Mais recentemente, no dia 8 de abril de 2020, a imprensa noticiou que o Ministério da Justiça e Segurança Pública notificou o aplicativo de videoconferências Zoom Communications por suspeita de vazamento de dados para o Facebook. Ao tempo que Eric Yuan, CEO da Zoom, admitia erros da empresa quanto à garantia de privacidade dos usuários, a empresa de inteligência de segurança cibernética Cyble, inferiu que mais de 500 mil contas do Zoom estão sendo comercializadas na dark web. A solução "mágica" encontrada por grande parte da população para fazer suas reuniões de trabalho, diante do necessário distanciamento social, demonstrou-se precária e duvidosa sem uma legislação de proteção de dados em vigor. Abusos e ilegalidades acabam ganhando espaço. A soberania nacional está ameaçada.
Por isso, ainda que a LGPD não esteja em vigor, as empresas devem seguir ou iniciar seus respectivos projetos de Governança Corporativa, Gestão de Riscos e Compliance (GRC) de dados sem, contudo, descartar o que foi feito até o momento em razão da antes iminente entrada em vigor da lei.

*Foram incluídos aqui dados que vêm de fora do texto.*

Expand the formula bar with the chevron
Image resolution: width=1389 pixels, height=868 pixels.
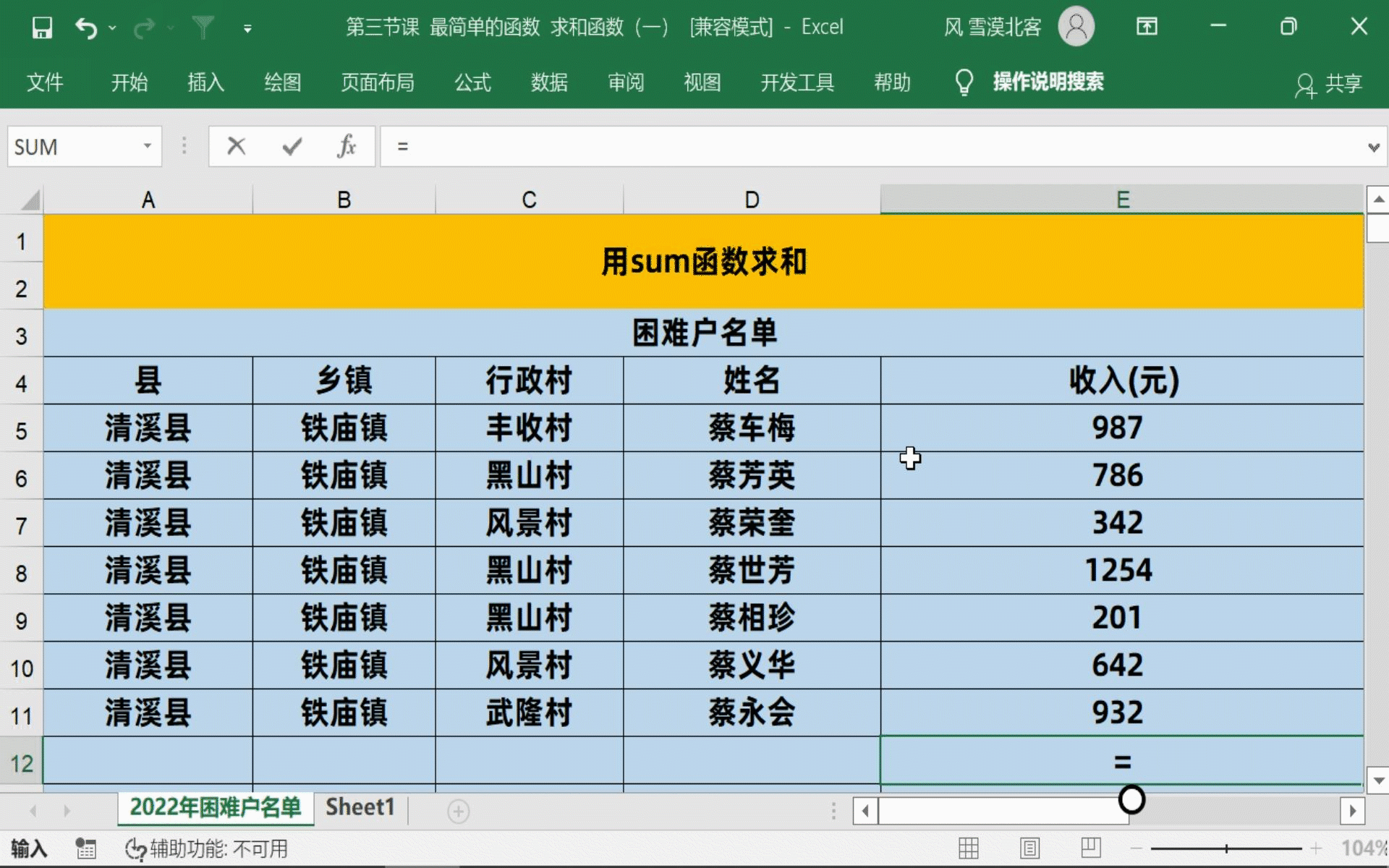click(1373, 148)
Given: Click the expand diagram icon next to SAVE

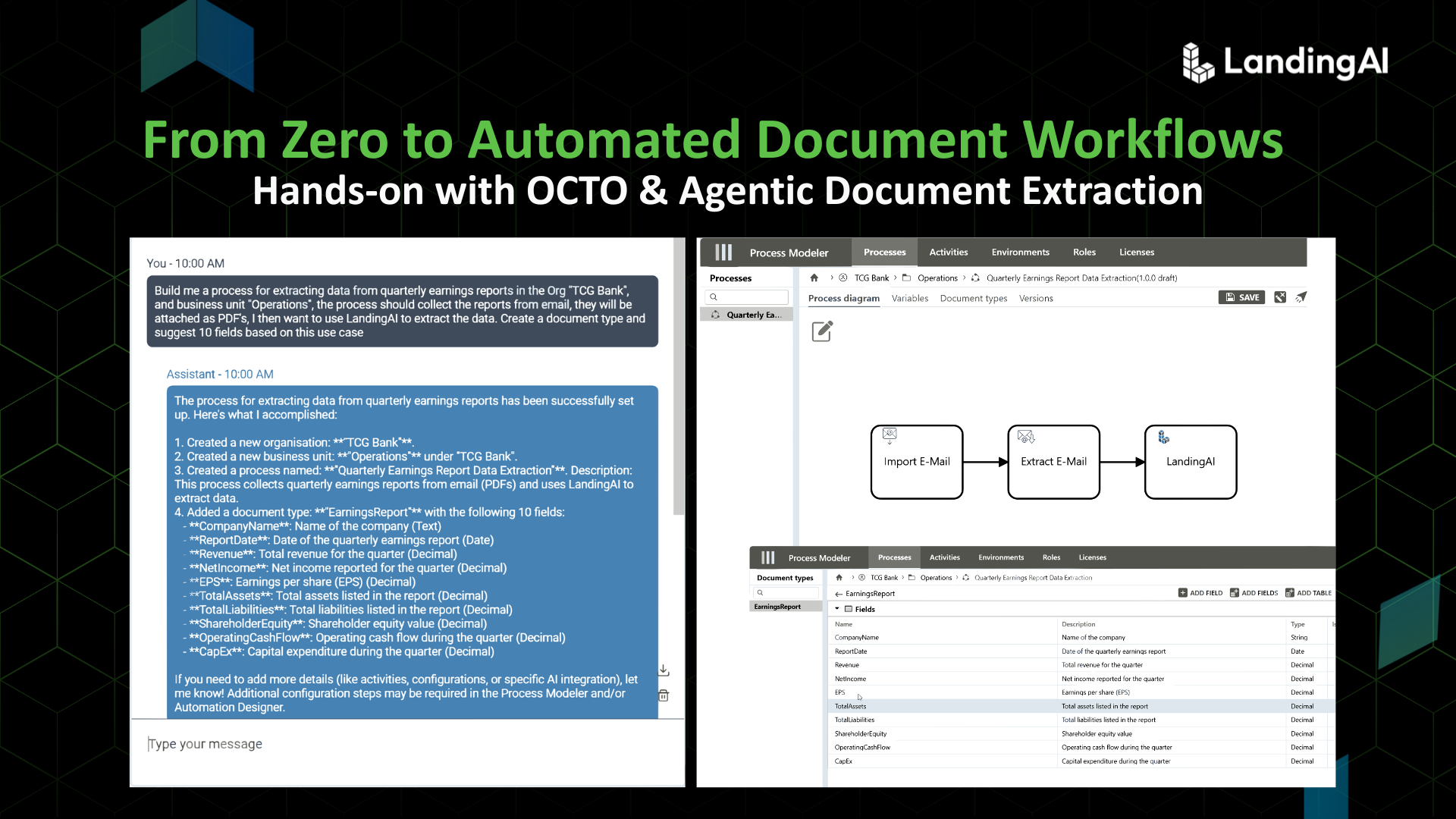Looking at the screenshot, I should [1280, 297].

Considerando que os dados a serem protegidos por companhias não se limitam aos pessoais e englobam diversos outros referentes à própria empresa como, por exemplo, os segredos comerciais, os seguros cibernéticos se apresentam atualmente como uma forte tendência que, aliadas a outras práticas de GRC de dados, mitigam os riscos inerentes à atividade empresarial contemporânea.
De acordo com a P&S Intelligence Private Limited, o seguro cibernético continua sendo uma das linhas globais securitárias que mais cresce, tendo esse mercado global sido avaliado em 3,4 bilhões de dólares em 2016 com projeções de US$ 16,9 bilhões até 2023. Além disso, o risco de danos à reputação gerados por ataques cibernéticos foi apontado como a principal razão pela qual a maioria dos executivos contrata seguro cibernético para suas operações.
Podem estar contidos na cobertura das apólices de seguro, além da indenização do dano patrimonial causado pelo evento coberto, o fornecimento de serviço de resposta a incidentes cibernéticos, incluindo investigação legal, regulatória, forense, recuperação e restauração de dados, relações públicas, relatórios de crises, notificação às autoridades e central de atendimento, consulta de fraudes, monitoramento e soluções de furto de identidade, monitoramento de crédito, auxiliando a empresa segurada a lidar com a gestão de crises causadas por ataques cibernéticos.
Por fim, temos observado a crescente preocupação das empresas (seguradas ou seguradoras) com a construção de clausulados adequados para "cyber risks" como forma de compor uma estratégia assertiva de proteção contra os novos riscos de nosso tempo.
Gustavo Palheiro, advogado, sócio do escritório Ernesto Tzirulnik Advocacia e membro do Instituto Brasileiro de Direito do Seguro (IBDS).